Beginning with the line that holds "Task: Tap 최대 5만원 할인 text on 20% coupon", write out each line exactly as it stands until the end of the data, and include no pictures.

[MATERIAL SUPPLIED — start]

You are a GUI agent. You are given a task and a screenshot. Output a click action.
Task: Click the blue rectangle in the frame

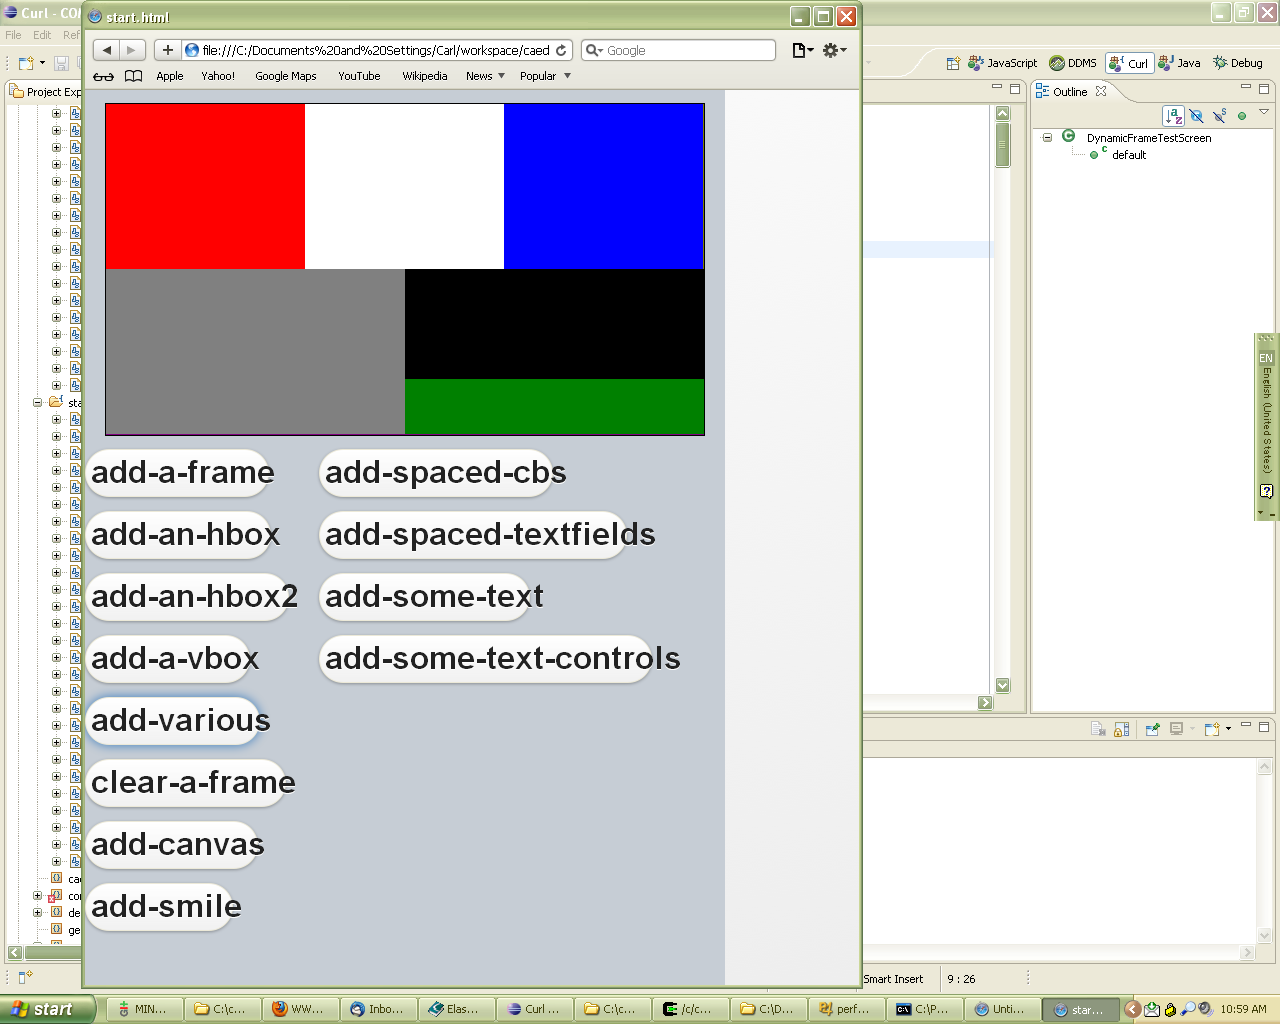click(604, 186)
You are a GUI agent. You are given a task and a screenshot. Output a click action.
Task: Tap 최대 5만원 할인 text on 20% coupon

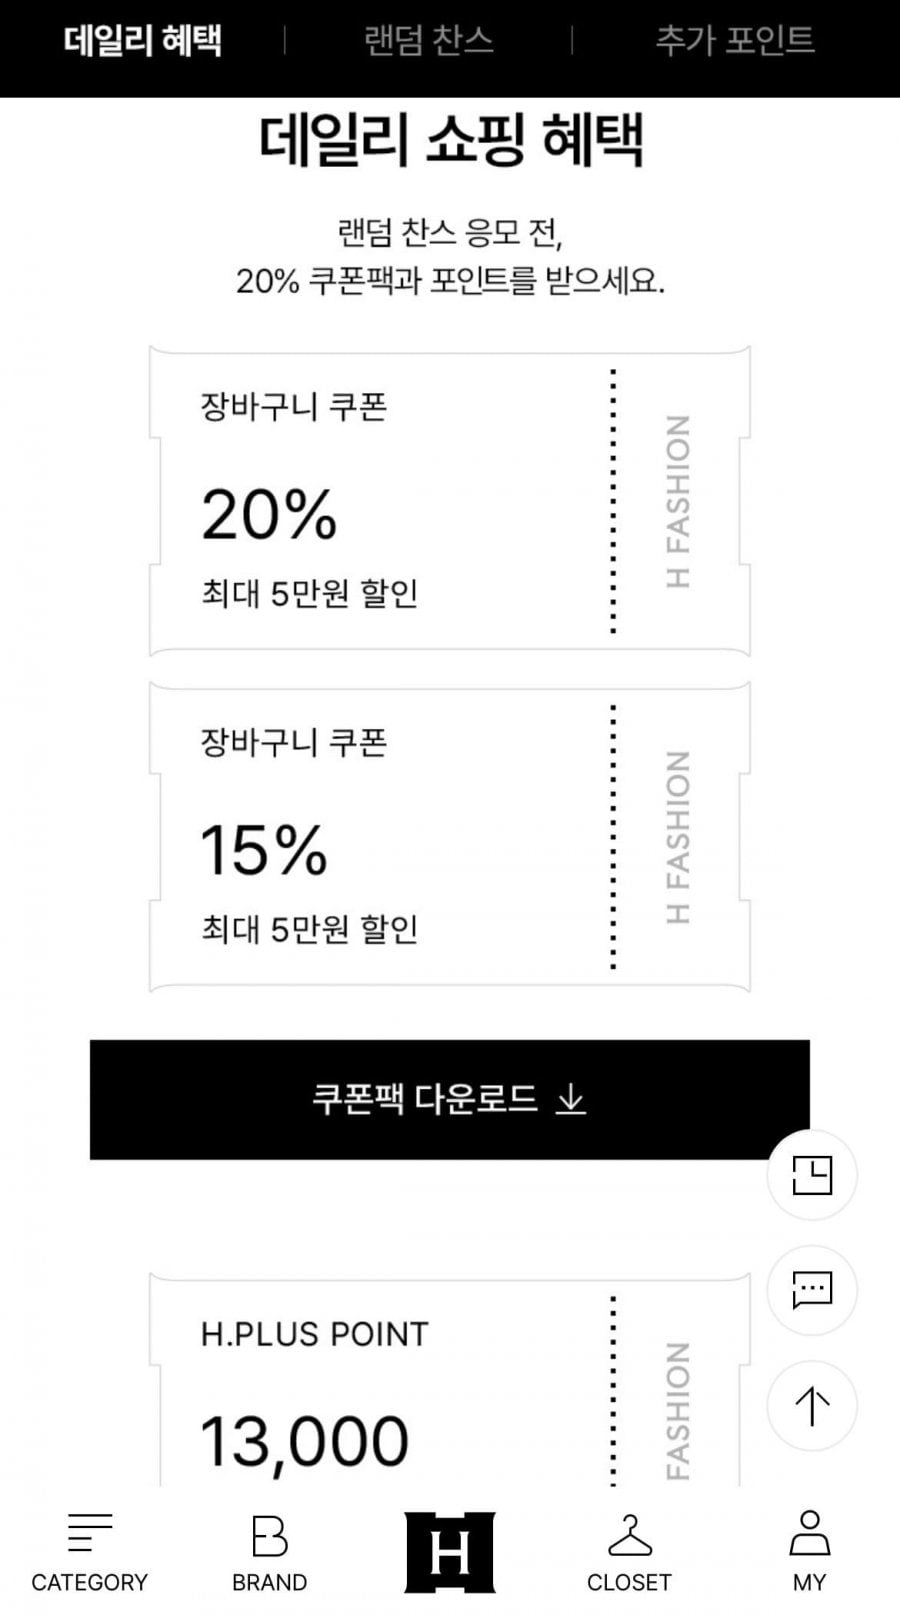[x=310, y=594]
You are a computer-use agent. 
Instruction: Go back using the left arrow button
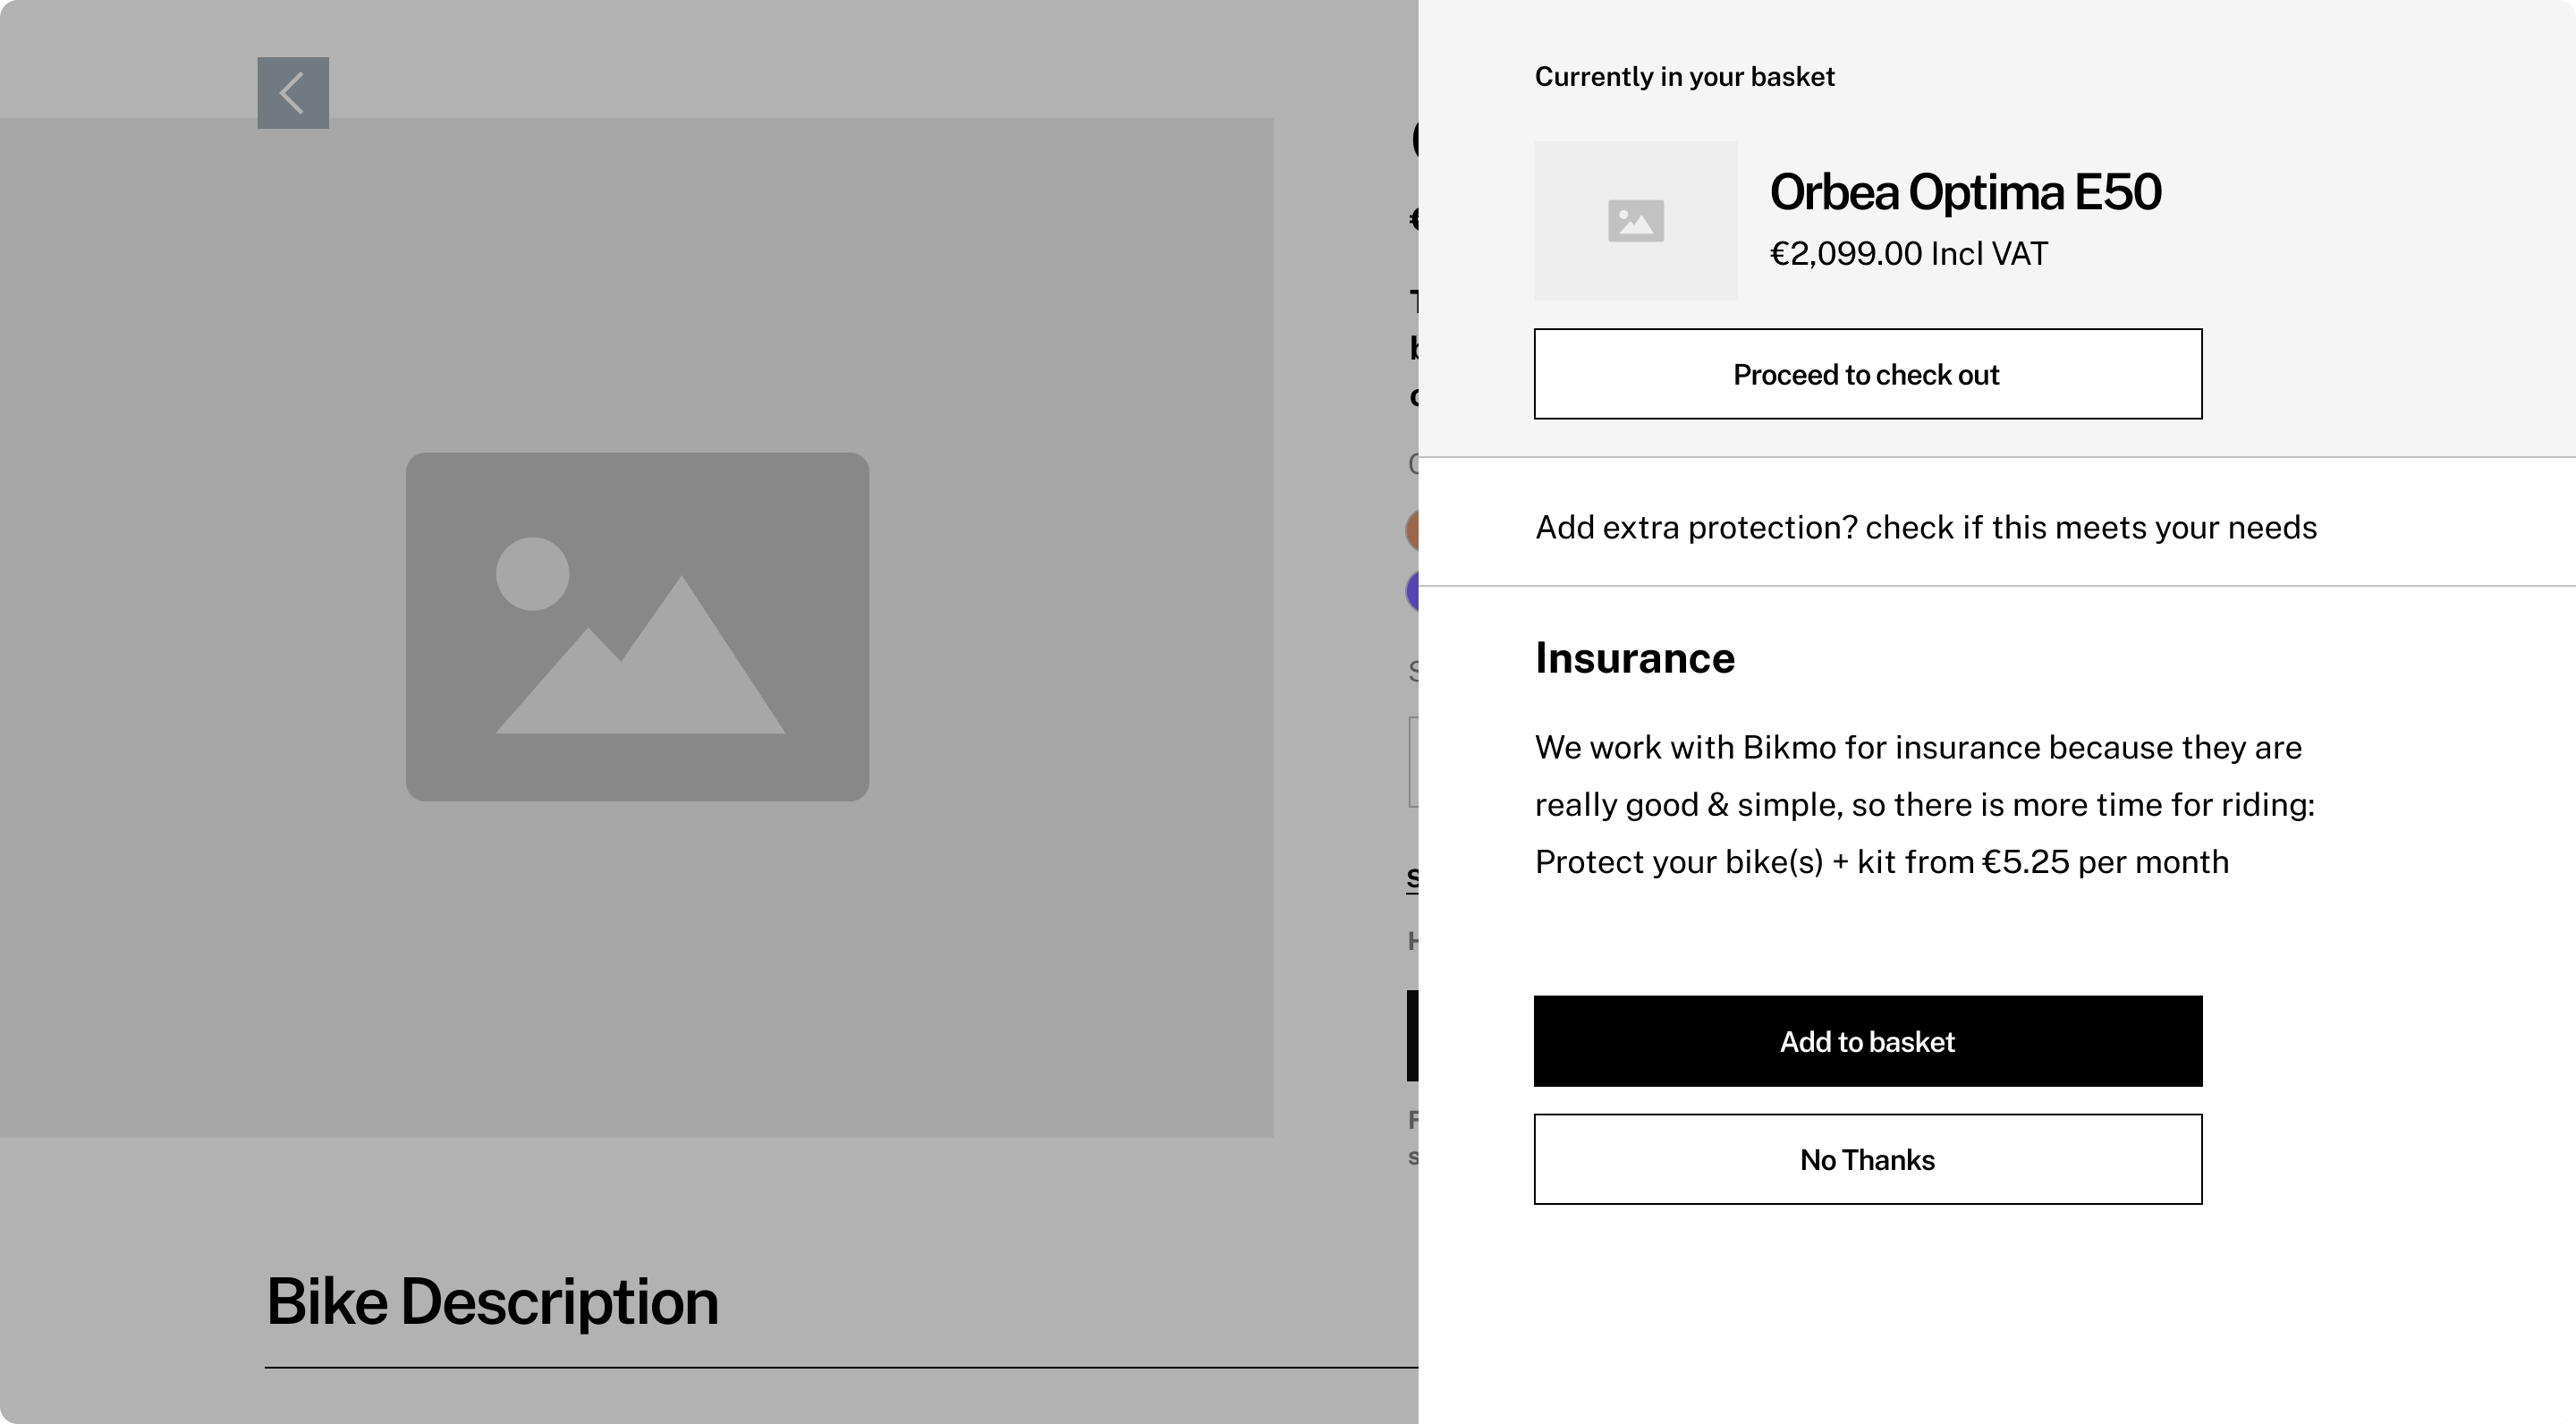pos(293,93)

[MATERIAL SUPPLIED — finish]

## OUTPUT
Task: Tap 최대 5만원 할인 text on 20% coupon

[x=310, y=594]
You are a computer-use agent. 
Instruction: Go back using the left arrow button
pos(293,93)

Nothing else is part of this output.